*** Records provided Section Begins ***

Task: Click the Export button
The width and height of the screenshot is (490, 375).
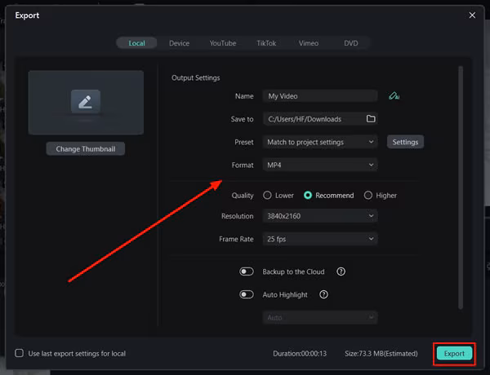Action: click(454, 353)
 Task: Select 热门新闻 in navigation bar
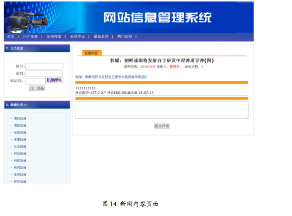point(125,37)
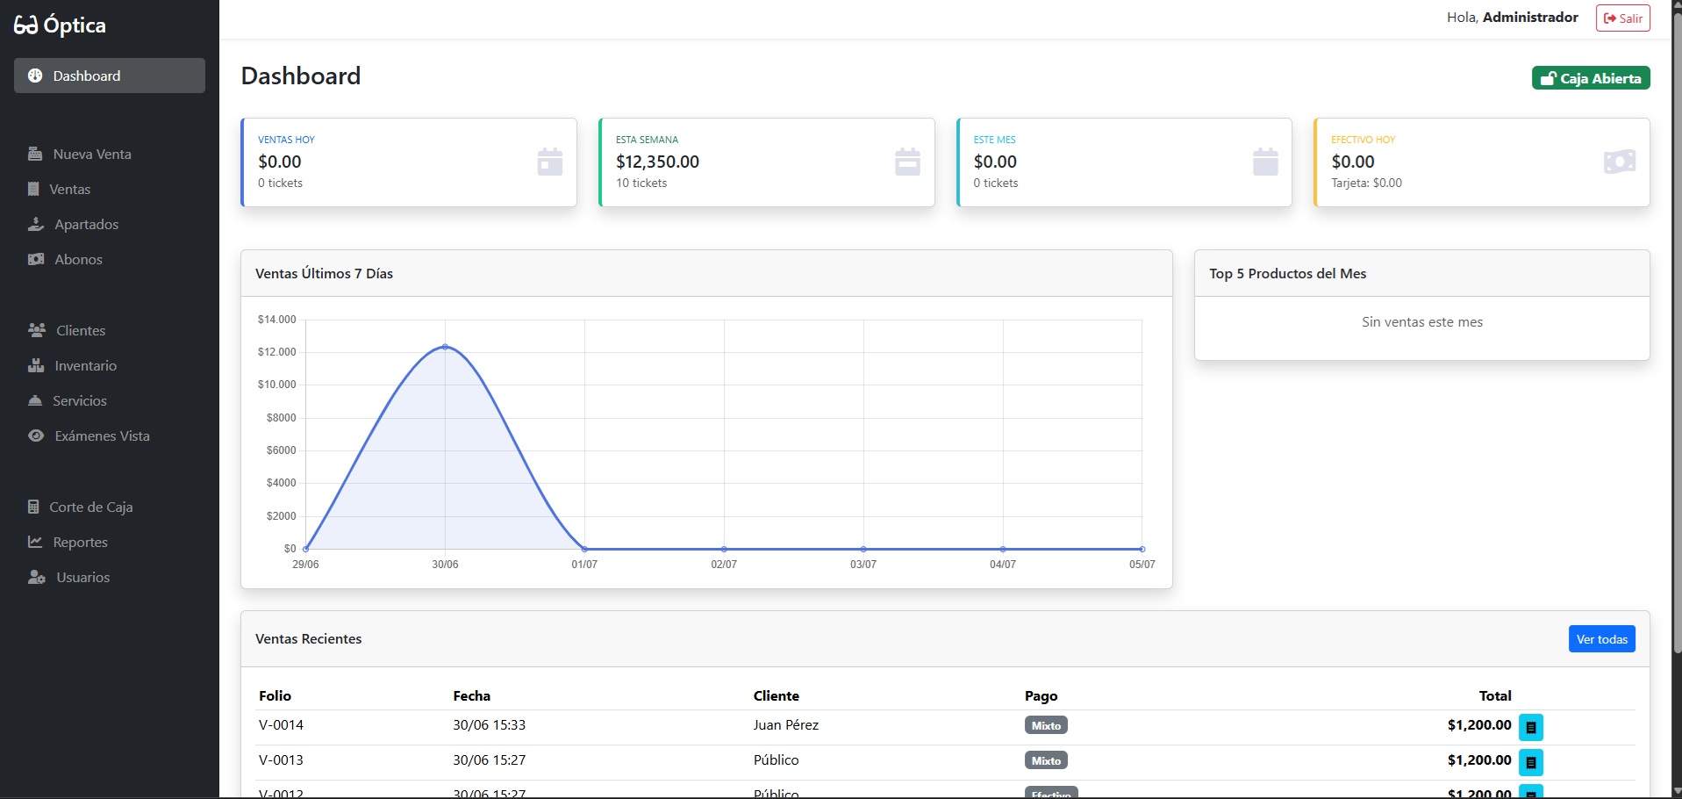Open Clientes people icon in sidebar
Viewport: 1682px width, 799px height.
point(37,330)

*** Records provided Section Ends ***
*** Records provided Section Begins ***

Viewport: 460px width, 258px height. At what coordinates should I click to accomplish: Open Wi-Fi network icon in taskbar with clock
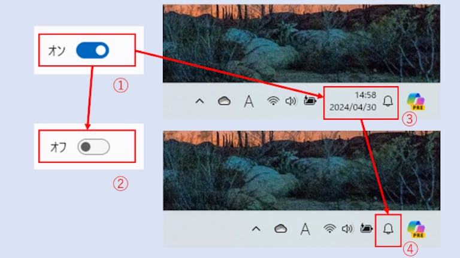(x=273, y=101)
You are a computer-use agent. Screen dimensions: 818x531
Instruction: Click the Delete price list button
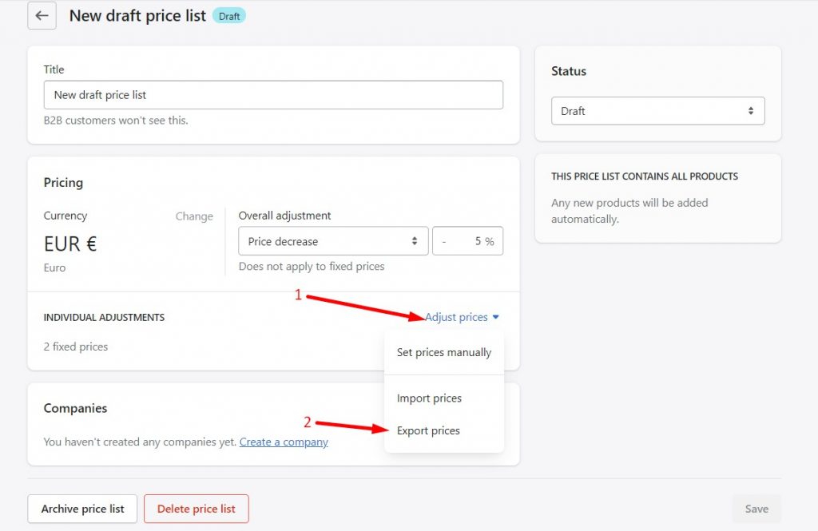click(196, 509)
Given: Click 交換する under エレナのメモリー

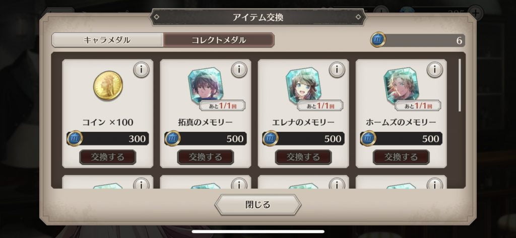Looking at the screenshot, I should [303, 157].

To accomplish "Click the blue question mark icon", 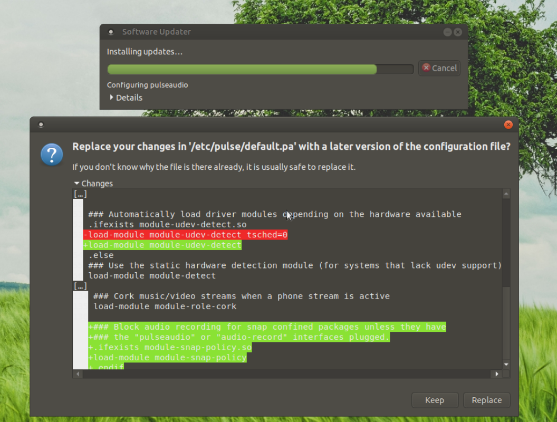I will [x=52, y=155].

*** Records provided Section Ends ***
*** Records provided Section Begins ***

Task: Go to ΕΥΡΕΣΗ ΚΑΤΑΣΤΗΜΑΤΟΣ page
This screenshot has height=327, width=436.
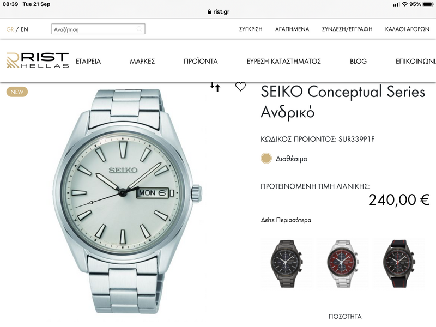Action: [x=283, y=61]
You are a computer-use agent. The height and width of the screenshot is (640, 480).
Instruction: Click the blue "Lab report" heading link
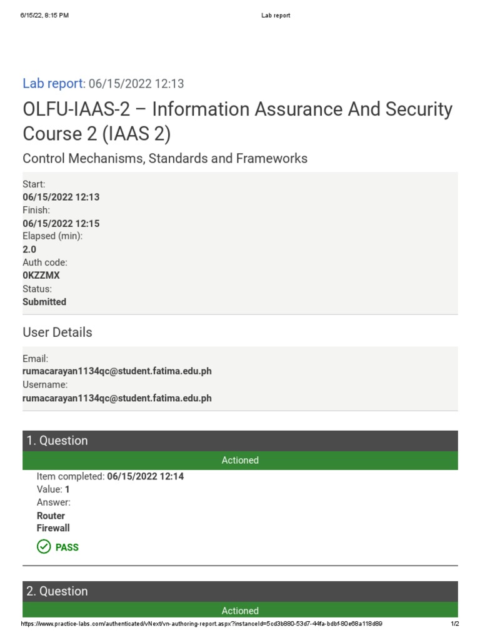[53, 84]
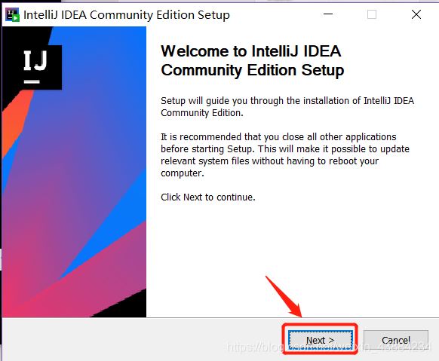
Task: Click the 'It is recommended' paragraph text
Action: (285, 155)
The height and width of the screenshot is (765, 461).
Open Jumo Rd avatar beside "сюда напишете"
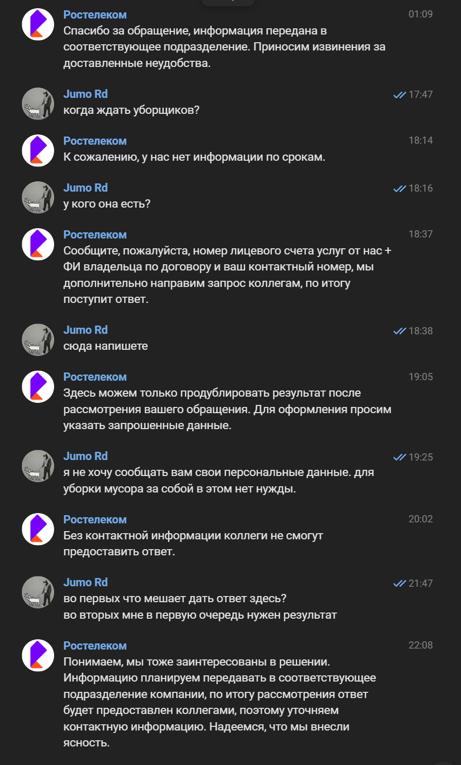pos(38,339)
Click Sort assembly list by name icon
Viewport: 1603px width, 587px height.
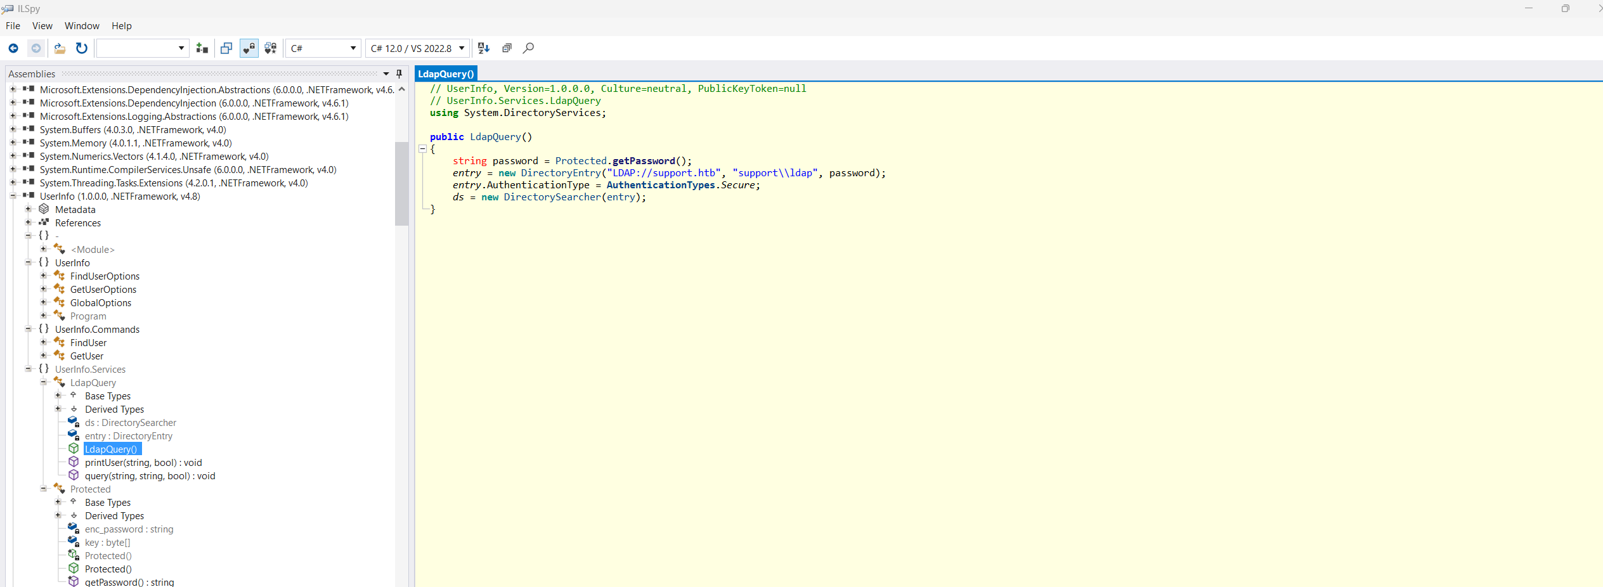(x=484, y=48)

*** Records provided Section Ends ***

- **Directions**
Across all the lines of the data, count those that include the word "computer" and reply with that number only.

- **Reply to the exercise**
2